Only the lines containing the string "agent" are needed; copy all of them from the listing.

[Records — start]

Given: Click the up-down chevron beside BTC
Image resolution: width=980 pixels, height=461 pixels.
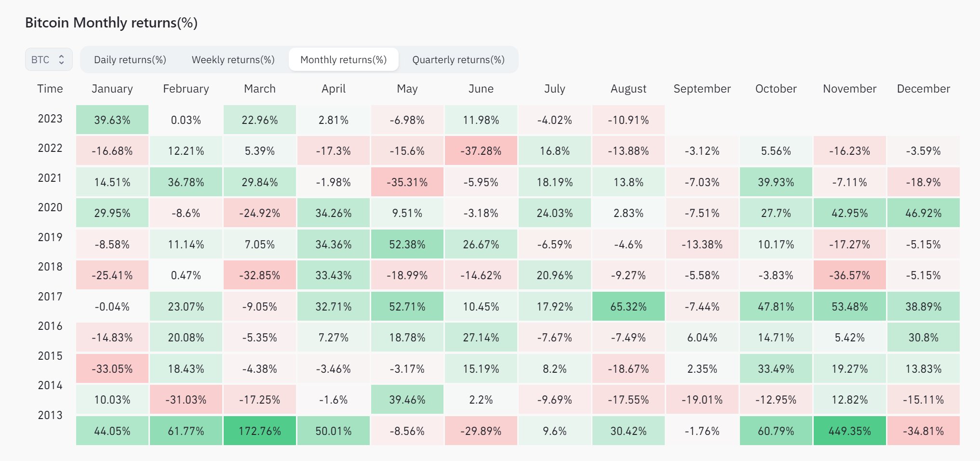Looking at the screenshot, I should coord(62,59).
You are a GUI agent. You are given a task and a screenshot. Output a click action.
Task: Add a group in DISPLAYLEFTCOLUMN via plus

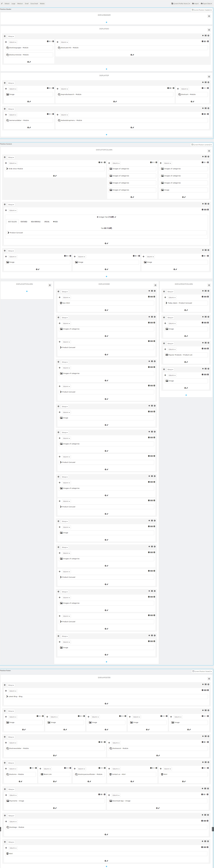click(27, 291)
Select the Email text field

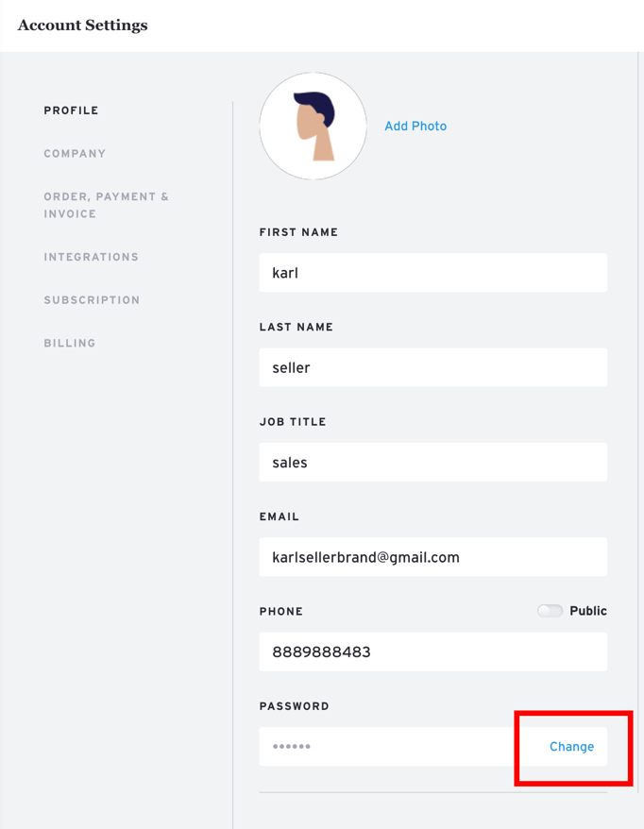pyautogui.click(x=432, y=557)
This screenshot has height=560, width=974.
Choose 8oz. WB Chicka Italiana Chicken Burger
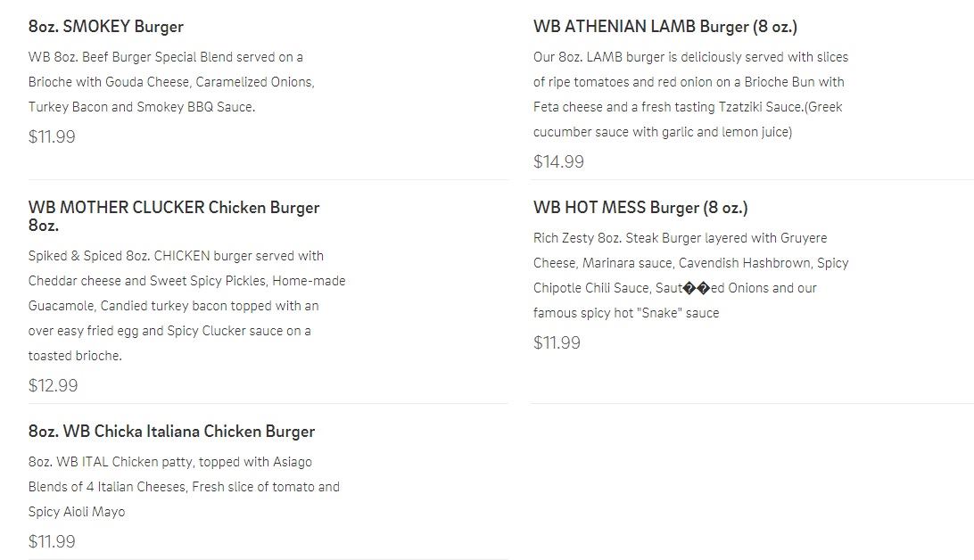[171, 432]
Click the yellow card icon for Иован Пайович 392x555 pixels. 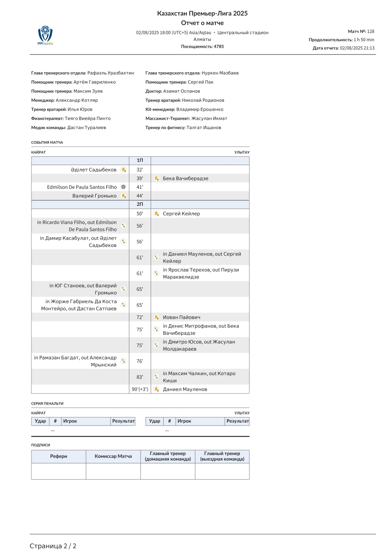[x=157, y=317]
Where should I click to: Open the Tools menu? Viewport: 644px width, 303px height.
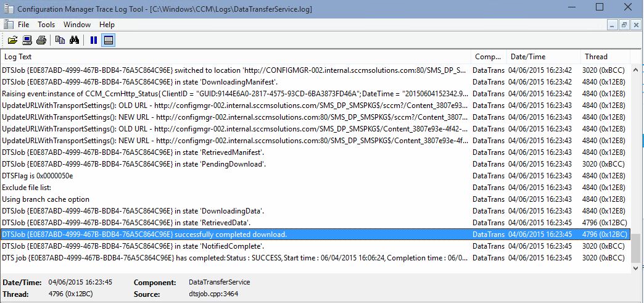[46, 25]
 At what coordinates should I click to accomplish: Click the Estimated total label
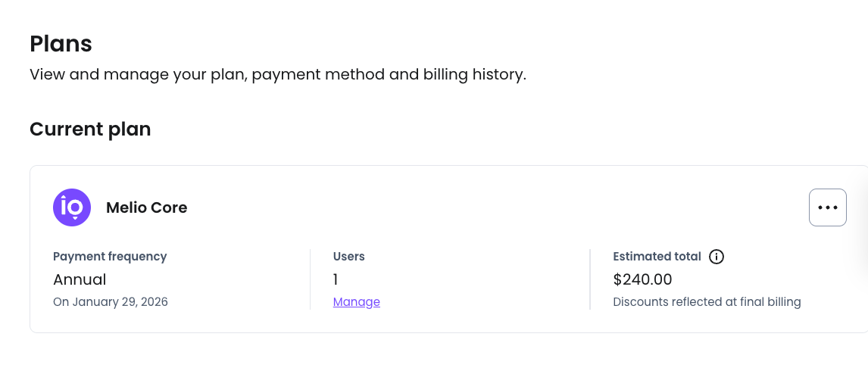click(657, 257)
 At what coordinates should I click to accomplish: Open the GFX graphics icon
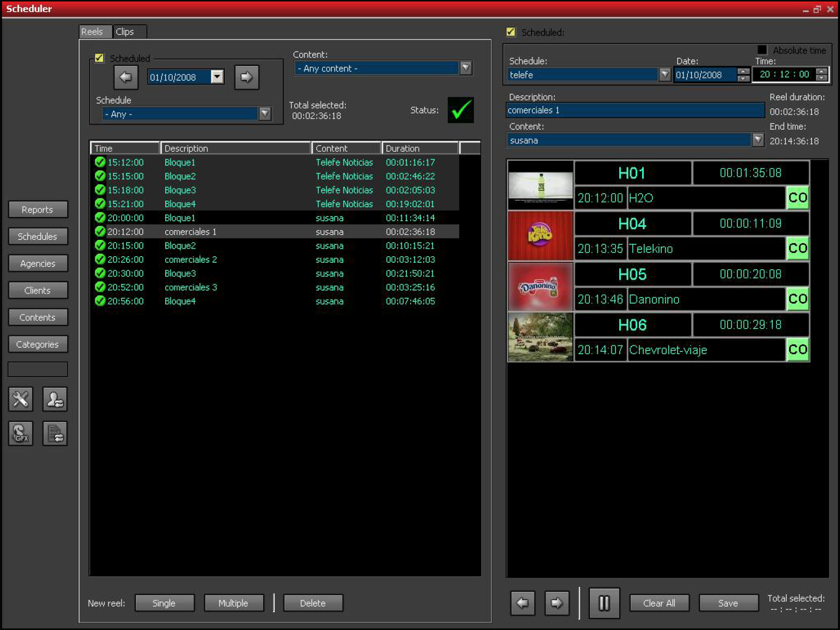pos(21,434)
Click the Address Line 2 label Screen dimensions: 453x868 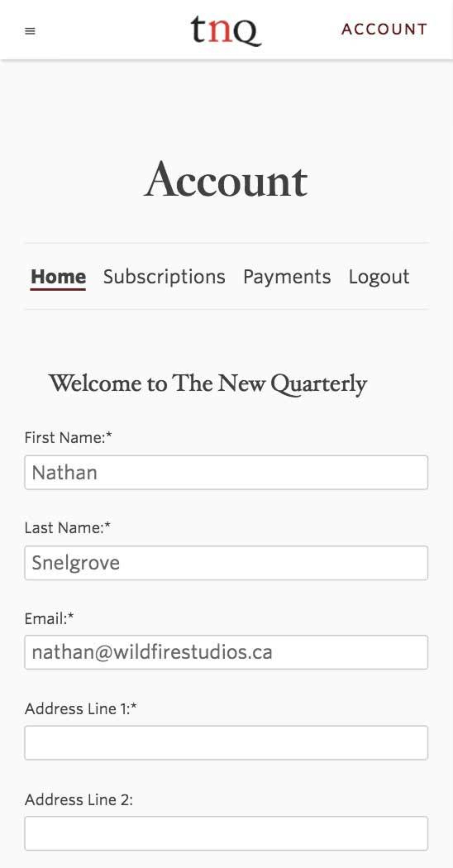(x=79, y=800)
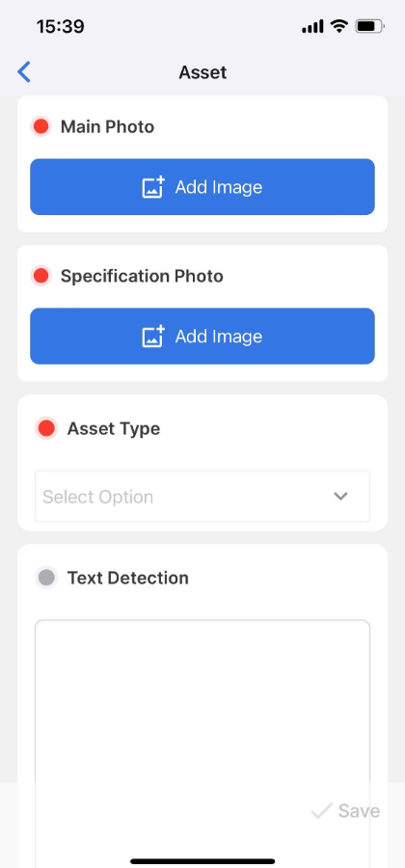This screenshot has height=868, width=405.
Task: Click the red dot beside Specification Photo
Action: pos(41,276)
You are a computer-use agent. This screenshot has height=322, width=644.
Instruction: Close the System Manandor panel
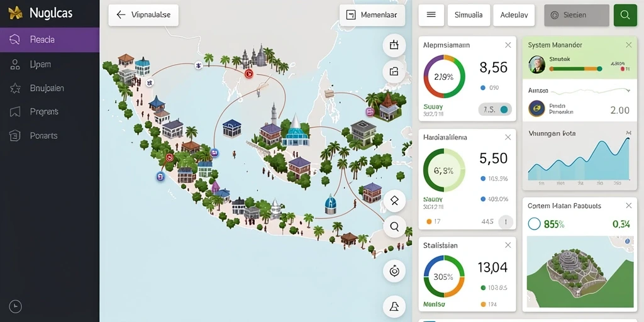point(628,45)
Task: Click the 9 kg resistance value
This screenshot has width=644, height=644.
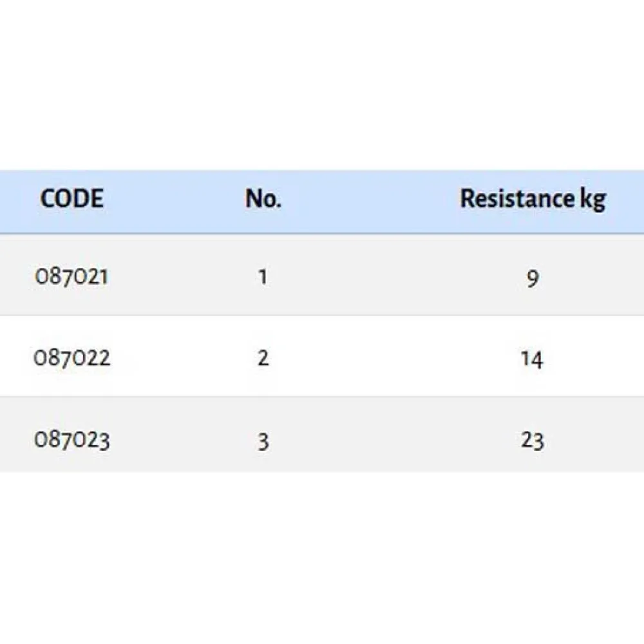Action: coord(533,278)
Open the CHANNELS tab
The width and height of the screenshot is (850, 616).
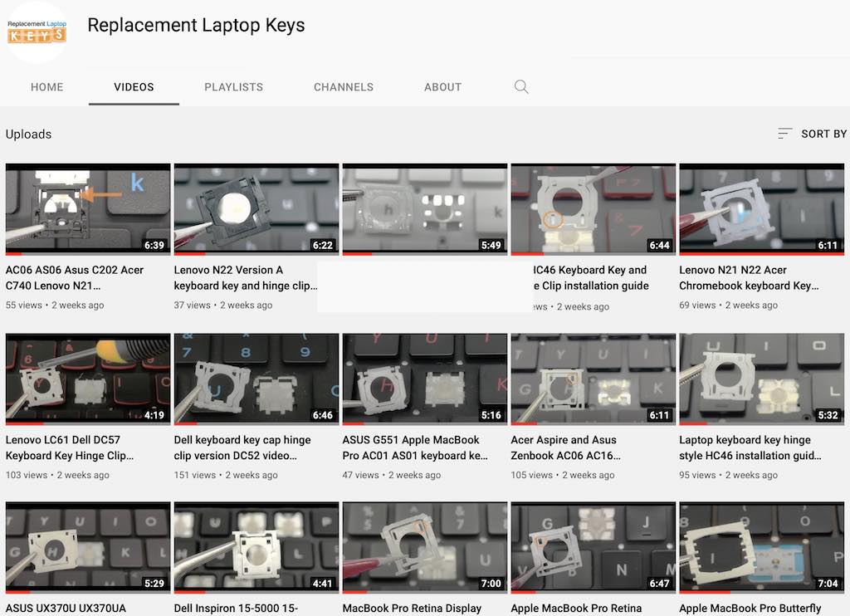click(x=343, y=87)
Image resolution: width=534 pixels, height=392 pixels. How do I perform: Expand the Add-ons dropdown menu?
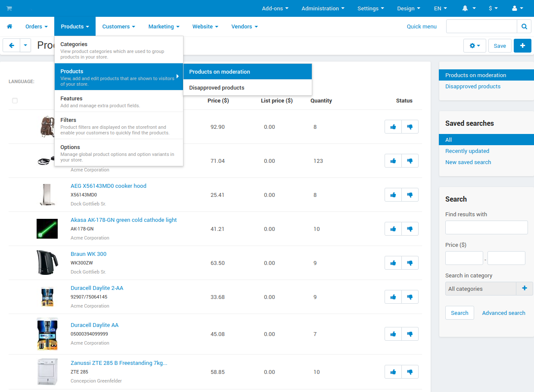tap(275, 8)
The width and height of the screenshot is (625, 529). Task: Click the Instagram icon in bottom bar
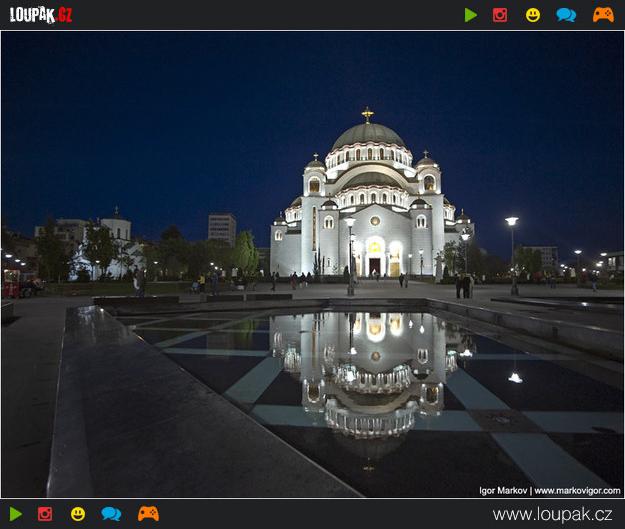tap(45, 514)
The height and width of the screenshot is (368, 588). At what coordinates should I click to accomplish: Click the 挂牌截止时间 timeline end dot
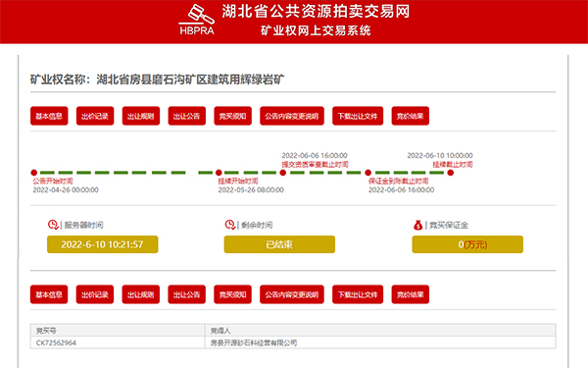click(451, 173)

[Records — finish]

> **Solved problem**:
You are a GUI agent. You are given a task and a screenshot. Output a click action.
You are a computer-use agent. This screenshot has height=322, width=644.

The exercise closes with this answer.